'Tis the day before crew change and so I have arrived to NY and as always it's a gray, foggy, shitty day. Appropriate. I feel... funereal. Had a great 2 weeks and other than still having a second asshole on the back of my hand courtesy of the cancer fairy and my dermatologist, it was a good 2 weeks. Restful.
Tomorrow early I retun to the HQ to see how bad the fill-in-crew fucked it up. I heard bad things.
But that isn't why I am writing.
So I changed my big box store membership from Cosco to BJ's about 5 years ago. Both have stores in Brooklyn, where sadly the HQ is homeported.
Cosco has more of what I want and is much closer to the office and lay beths... but Cosco Brooklyn is a hell on earth. Overrun by ultrarude elderly asians, the women especially, as they love to stare at you and yell when you're, God Forbid, eyeing the same selections as them. Waiting politely is not a thing. To be fair, to a lesser extent the Jewish grandmothers also can be a handful, and they shop in groups, taking great joy in harassing the register clerks and causing delays.

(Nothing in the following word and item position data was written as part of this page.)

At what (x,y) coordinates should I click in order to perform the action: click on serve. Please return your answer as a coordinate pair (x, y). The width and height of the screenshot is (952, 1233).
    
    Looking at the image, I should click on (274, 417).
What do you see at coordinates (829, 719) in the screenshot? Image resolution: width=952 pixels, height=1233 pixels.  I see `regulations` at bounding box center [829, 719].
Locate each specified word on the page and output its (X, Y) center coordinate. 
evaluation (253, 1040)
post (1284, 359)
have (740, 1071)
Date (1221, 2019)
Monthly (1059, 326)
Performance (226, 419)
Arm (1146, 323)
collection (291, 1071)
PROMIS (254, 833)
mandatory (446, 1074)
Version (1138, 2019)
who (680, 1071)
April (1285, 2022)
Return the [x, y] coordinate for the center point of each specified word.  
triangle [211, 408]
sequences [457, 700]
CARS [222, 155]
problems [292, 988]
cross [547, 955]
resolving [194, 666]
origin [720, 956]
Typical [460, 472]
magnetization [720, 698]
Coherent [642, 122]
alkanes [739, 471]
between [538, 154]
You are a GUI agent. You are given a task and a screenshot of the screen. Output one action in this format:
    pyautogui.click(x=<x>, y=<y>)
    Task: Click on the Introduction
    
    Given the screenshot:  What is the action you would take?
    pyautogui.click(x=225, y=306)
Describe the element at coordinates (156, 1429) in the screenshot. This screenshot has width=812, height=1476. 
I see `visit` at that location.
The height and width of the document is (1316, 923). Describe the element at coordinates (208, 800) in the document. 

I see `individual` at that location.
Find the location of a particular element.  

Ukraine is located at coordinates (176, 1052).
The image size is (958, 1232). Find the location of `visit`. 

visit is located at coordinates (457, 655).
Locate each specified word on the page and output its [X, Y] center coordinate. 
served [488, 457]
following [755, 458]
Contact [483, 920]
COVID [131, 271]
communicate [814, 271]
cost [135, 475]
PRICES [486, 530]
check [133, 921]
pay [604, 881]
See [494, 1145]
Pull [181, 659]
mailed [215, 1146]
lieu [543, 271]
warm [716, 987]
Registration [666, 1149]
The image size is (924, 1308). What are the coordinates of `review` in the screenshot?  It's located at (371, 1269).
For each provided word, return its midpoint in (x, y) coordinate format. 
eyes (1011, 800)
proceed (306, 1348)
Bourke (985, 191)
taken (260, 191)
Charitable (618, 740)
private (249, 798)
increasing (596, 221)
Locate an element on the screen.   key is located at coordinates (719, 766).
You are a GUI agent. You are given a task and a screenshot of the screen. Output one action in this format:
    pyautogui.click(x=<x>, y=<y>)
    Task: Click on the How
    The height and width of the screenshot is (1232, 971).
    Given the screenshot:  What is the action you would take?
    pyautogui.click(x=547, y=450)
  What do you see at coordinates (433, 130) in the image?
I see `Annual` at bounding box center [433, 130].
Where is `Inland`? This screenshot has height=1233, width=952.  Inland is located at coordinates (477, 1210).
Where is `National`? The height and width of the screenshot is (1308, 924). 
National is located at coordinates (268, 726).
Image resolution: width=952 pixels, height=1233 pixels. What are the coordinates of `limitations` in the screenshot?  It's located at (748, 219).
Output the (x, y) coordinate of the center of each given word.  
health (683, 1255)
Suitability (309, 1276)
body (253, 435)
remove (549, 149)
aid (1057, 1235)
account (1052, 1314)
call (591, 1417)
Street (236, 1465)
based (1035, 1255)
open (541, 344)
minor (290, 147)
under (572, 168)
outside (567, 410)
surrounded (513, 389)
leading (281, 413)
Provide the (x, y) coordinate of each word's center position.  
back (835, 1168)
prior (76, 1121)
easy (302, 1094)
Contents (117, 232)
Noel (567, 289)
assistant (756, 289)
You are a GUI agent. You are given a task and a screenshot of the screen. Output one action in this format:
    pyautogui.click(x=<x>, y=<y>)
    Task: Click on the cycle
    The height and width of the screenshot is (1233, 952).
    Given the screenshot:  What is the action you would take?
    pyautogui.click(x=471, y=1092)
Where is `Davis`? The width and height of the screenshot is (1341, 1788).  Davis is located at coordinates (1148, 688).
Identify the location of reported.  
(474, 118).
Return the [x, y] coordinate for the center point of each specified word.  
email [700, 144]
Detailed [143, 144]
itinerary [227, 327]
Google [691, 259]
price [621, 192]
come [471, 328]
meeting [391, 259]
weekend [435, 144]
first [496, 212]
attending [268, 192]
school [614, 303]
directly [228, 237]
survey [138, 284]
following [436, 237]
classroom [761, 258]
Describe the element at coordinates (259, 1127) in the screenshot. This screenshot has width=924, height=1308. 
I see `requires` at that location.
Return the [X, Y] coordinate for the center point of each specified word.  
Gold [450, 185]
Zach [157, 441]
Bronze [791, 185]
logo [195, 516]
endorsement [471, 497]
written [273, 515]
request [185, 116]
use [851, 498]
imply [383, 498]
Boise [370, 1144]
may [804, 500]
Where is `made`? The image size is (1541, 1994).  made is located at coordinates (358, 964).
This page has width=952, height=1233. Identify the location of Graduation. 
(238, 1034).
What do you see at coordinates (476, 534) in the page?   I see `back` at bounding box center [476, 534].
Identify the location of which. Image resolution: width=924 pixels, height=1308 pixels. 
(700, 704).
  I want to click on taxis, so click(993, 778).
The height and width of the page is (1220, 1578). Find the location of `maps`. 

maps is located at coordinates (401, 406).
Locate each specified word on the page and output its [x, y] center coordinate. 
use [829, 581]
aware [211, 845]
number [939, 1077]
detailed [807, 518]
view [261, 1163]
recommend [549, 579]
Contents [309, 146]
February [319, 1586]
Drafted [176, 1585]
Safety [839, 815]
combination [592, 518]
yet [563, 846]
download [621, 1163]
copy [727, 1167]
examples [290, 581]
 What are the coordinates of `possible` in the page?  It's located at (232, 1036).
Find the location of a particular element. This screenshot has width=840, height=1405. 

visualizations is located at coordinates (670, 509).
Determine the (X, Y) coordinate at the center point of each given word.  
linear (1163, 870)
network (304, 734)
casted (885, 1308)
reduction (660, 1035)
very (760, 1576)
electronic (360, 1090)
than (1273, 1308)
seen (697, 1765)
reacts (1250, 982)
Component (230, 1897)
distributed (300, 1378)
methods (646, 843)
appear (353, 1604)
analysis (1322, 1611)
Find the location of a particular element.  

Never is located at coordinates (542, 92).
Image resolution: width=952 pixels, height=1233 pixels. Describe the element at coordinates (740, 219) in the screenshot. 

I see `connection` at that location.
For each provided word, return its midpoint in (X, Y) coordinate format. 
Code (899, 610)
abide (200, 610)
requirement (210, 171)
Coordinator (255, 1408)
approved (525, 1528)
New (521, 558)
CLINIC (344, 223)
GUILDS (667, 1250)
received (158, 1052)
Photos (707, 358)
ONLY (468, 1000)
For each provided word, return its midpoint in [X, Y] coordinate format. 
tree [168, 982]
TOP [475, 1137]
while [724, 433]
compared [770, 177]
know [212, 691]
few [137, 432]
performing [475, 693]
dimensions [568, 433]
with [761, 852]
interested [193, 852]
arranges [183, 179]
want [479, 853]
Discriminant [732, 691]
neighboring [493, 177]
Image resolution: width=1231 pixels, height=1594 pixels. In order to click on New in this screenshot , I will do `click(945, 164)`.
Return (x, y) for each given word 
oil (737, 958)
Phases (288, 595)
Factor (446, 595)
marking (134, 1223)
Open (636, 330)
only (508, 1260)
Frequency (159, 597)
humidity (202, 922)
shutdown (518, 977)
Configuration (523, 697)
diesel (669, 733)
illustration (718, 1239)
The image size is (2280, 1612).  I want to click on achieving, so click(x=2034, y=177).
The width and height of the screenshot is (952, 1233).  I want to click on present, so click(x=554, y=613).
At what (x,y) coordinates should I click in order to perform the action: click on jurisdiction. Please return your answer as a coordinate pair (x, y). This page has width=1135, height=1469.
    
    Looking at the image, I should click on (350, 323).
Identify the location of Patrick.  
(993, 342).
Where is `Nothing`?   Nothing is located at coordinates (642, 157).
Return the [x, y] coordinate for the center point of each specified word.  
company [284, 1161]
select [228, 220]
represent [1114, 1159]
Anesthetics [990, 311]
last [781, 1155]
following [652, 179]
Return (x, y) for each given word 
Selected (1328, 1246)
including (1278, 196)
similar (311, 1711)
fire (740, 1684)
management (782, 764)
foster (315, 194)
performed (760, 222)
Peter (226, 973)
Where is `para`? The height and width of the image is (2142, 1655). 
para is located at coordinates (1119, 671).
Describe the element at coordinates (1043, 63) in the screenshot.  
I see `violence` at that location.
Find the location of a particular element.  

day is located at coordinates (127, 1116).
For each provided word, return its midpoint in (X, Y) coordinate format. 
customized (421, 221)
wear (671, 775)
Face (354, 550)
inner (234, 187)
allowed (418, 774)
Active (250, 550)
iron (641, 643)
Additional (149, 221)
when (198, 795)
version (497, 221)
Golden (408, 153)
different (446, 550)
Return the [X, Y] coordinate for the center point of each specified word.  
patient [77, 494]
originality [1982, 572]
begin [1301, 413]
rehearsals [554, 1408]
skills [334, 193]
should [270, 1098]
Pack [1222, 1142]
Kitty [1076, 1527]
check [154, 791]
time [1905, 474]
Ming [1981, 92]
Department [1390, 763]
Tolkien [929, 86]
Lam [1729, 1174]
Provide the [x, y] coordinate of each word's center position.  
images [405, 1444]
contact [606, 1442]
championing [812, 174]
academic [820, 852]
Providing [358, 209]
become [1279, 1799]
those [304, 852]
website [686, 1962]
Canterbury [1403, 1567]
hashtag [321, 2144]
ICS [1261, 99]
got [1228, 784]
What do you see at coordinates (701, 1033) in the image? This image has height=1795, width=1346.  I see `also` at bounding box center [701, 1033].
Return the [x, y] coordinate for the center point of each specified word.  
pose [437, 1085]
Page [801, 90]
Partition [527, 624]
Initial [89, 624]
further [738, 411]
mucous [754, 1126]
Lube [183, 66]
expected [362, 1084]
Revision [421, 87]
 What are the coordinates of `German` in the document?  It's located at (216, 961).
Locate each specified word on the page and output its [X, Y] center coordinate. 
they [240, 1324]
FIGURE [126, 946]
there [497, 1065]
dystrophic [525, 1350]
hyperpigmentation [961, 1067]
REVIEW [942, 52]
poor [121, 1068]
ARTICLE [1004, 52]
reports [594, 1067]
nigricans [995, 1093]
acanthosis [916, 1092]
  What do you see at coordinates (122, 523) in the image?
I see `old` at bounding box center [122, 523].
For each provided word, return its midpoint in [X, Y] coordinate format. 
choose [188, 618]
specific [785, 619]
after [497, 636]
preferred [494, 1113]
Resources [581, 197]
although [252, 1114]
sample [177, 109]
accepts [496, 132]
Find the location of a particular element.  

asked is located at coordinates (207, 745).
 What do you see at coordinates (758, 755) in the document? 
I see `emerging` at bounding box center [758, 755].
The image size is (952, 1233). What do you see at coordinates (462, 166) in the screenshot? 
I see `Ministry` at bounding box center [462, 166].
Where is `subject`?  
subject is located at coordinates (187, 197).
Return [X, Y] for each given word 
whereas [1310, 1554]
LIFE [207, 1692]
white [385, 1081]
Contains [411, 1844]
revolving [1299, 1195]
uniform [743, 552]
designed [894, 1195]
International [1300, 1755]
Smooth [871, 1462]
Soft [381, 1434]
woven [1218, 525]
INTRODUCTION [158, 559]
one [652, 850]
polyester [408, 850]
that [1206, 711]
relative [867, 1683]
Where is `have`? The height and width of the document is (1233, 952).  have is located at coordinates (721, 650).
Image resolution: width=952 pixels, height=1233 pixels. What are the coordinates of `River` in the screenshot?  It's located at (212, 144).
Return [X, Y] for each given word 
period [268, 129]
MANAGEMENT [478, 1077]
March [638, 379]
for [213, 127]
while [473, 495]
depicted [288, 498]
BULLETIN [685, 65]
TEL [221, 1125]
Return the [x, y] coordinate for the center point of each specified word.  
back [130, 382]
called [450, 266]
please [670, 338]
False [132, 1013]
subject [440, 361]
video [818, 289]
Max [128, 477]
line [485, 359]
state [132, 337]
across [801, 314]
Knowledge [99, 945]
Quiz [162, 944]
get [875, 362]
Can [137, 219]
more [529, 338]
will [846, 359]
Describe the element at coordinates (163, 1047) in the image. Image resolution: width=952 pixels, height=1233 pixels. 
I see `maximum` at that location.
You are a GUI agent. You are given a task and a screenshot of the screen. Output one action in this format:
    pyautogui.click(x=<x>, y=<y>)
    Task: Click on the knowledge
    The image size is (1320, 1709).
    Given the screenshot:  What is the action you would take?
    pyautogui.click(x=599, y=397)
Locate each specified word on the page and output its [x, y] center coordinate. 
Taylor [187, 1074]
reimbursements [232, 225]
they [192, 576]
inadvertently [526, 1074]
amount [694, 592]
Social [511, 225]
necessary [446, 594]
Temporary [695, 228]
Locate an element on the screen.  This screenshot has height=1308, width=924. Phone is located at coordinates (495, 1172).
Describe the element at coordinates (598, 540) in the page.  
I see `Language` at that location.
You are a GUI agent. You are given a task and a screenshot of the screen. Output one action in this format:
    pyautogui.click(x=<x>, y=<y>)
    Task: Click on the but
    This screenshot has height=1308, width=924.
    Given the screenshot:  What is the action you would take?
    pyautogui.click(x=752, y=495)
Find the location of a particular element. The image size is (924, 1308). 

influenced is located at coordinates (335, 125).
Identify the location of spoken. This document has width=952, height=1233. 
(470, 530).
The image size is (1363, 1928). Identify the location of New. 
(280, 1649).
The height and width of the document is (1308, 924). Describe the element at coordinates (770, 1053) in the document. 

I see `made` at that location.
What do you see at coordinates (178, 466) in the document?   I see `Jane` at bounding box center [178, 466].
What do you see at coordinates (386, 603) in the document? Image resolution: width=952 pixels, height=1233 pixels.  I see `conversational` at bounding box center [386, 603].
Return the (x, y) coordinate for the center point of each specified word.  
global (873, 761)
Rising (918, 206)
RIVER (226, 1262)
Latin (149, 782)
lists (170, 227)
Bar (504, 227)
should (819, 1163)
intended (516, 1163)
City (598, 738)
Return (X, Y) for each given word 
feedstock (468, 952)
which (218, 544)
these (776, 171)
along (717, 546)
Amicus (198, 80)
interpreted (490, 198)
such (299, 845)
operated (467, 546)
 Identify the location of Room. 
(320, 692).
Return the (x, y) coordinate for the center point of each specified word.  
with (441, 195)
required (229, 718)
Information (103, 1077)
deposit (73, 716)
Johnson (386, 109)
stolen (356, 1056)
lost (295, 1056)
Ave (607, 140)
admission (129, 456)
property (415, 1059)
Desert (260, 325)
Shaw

BJ's while not as matched to my interest, is further out, close to JFK Airport, and going there means stacking up butts-to-nuts with surly and kinda rude assorted Slavs who also don't jive with waiting politely but do so in a more passive-aggressive manner than the Wrinkled Yellow Menace, and who yell a whole lot less, sharing the Use-Your-Indoor-Voice values I enjoy.
Today something was off at the BJ's. Not one shopping cart to be found in the parking garage... and an unusual number of very short very dried up-looking ladies loading things into minivans while slightly less short old men smoked and made gestures and pointed at where the old ladies were to put their bulky shit in the minivan, all without helping.
Asia has invaded my Bohunk BJ's. Inside? Thunderdome Rules.
Well, I've been here before. My Cosco days taught me a lot. Male eye contact. Do not slow down and try never to let the cart roll to a full stop or gridlock happens and 5 old prunes will start throwing gang signs and caterwauling a mile a minute in foreign, while staring out from under little hats with unusually long brims.